Task statement >> Pictures are to be left out. Return exactly the lines below from the one with "Decrease the % speed stepper" up to and including the one with "The height and".

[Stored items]
►

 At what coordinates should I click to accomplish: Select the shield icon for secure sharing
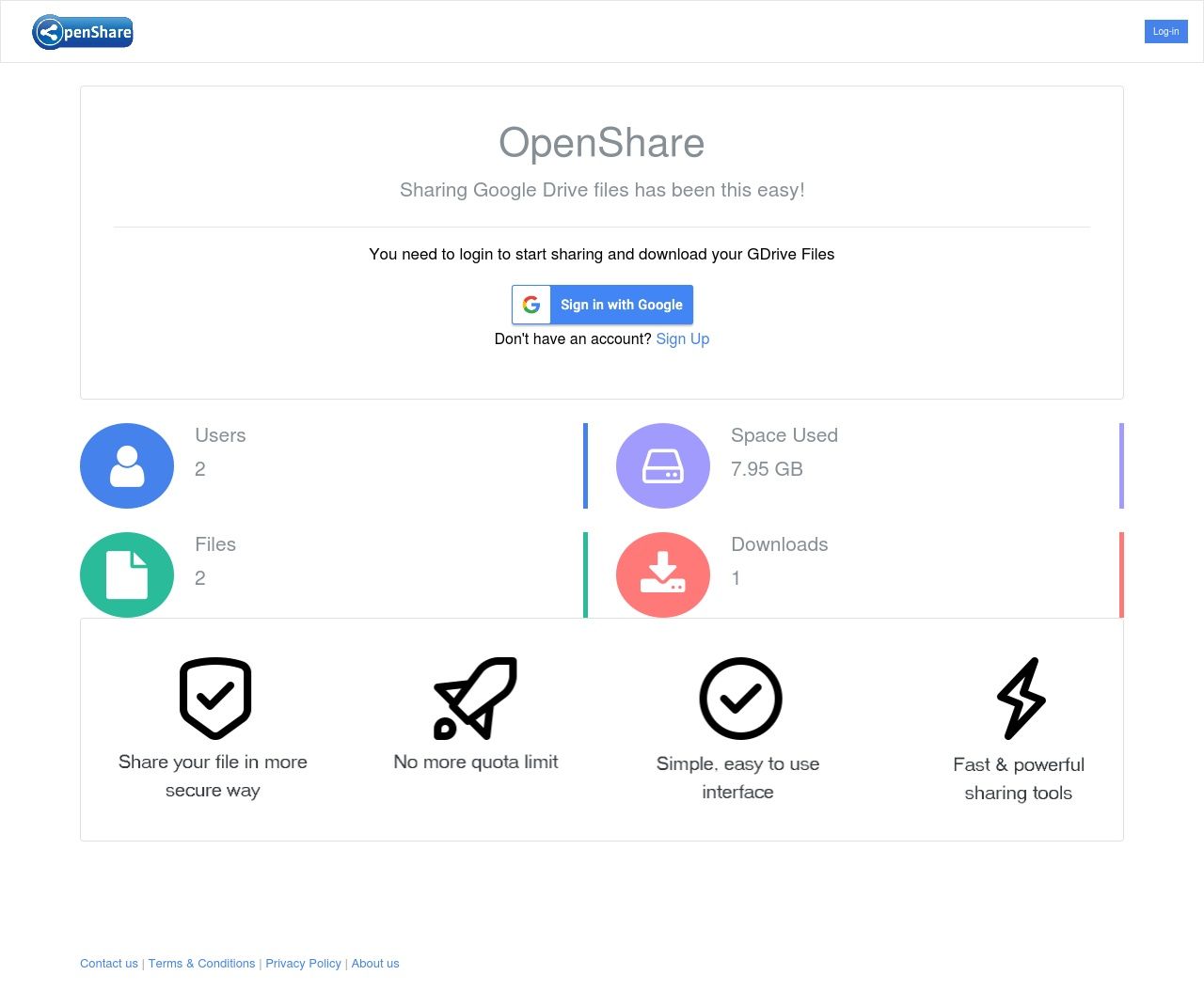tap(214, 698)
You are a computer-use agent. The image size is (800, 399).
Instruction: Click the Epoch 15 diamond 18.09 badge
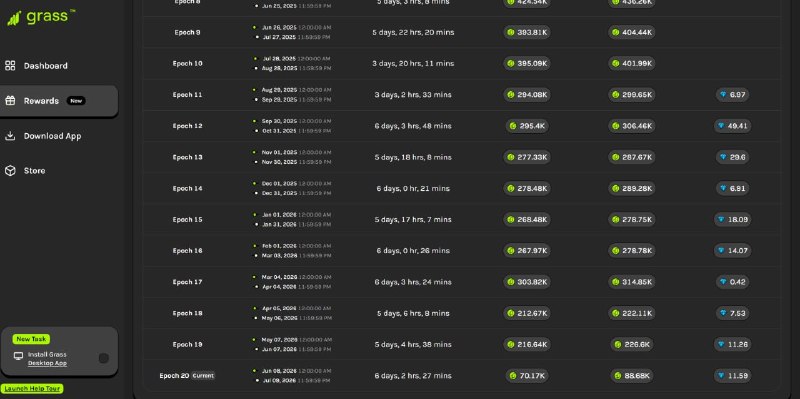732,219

◄
►

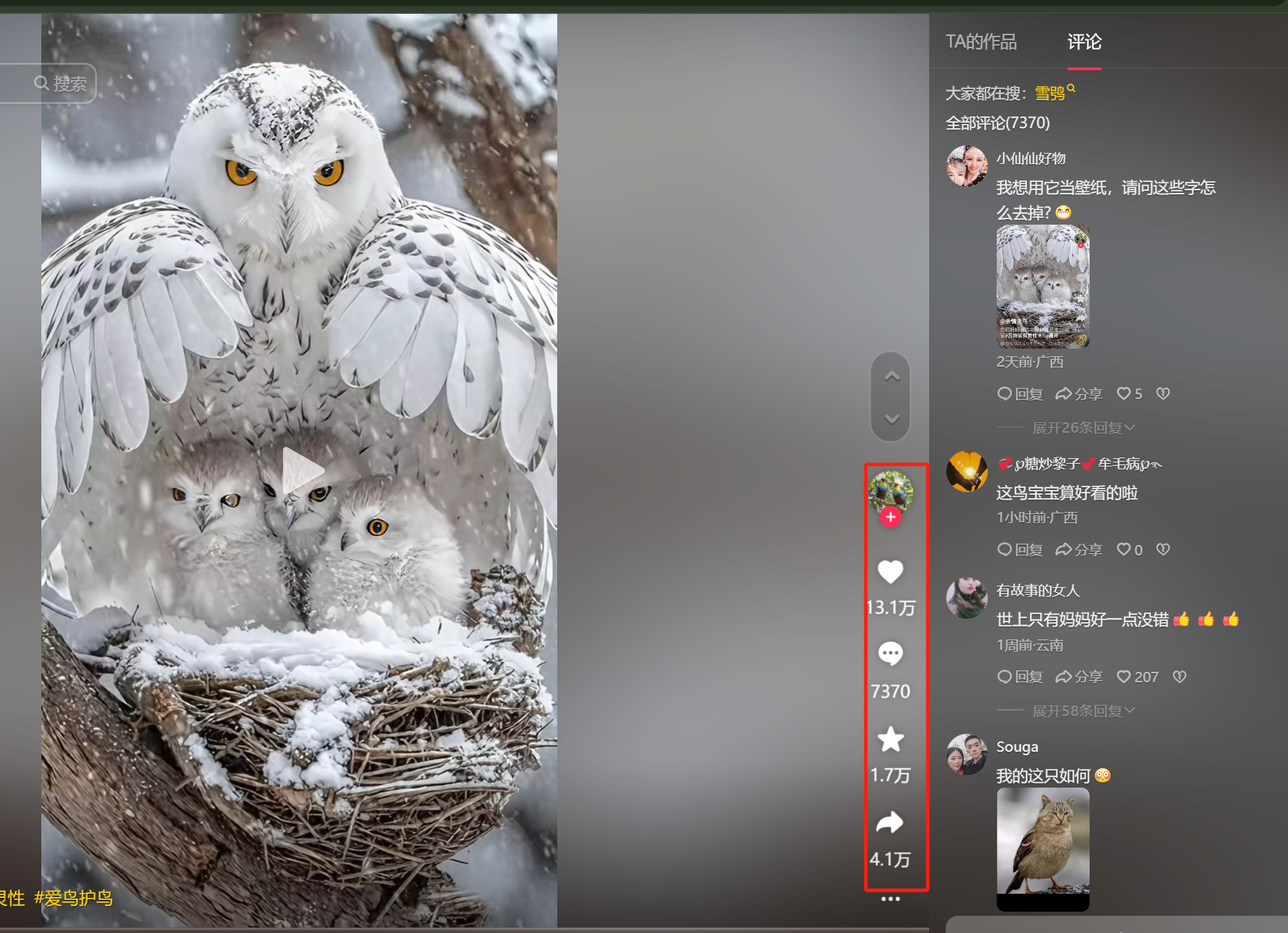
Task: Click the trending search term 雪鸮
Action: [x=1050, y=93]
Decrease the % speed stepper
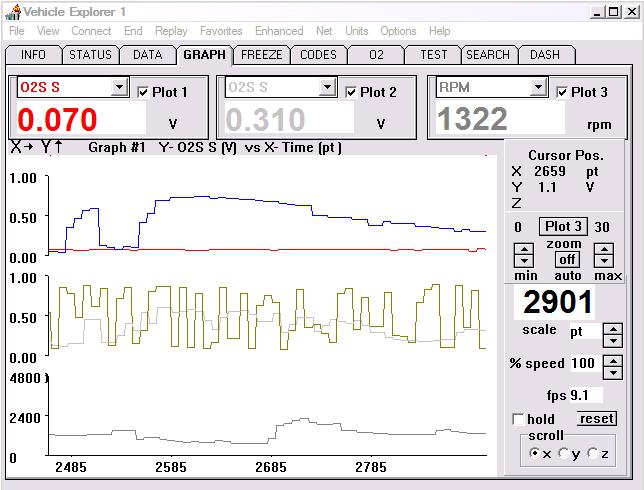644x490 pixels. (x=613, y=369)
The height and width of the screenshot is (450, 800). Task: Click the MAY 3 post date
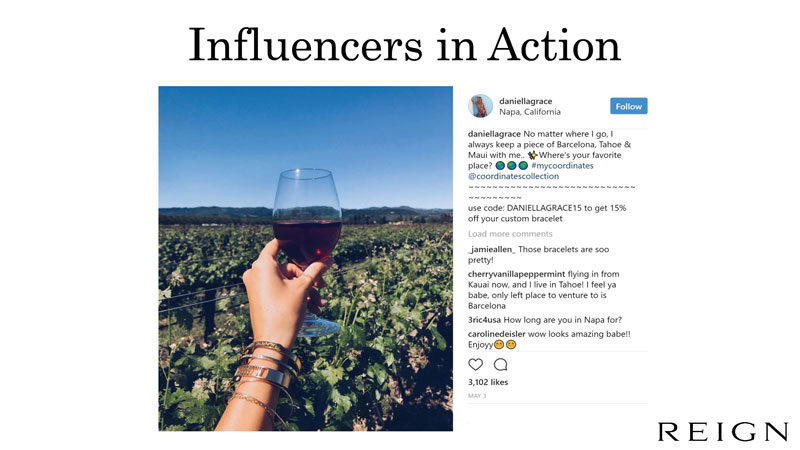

◄

Result below >>
Decrease the % speed stepper
644x490 pixels. (x=613, y=369)
The height and width of the screenshot is (450, 800). Task: Click the MAY 3 post date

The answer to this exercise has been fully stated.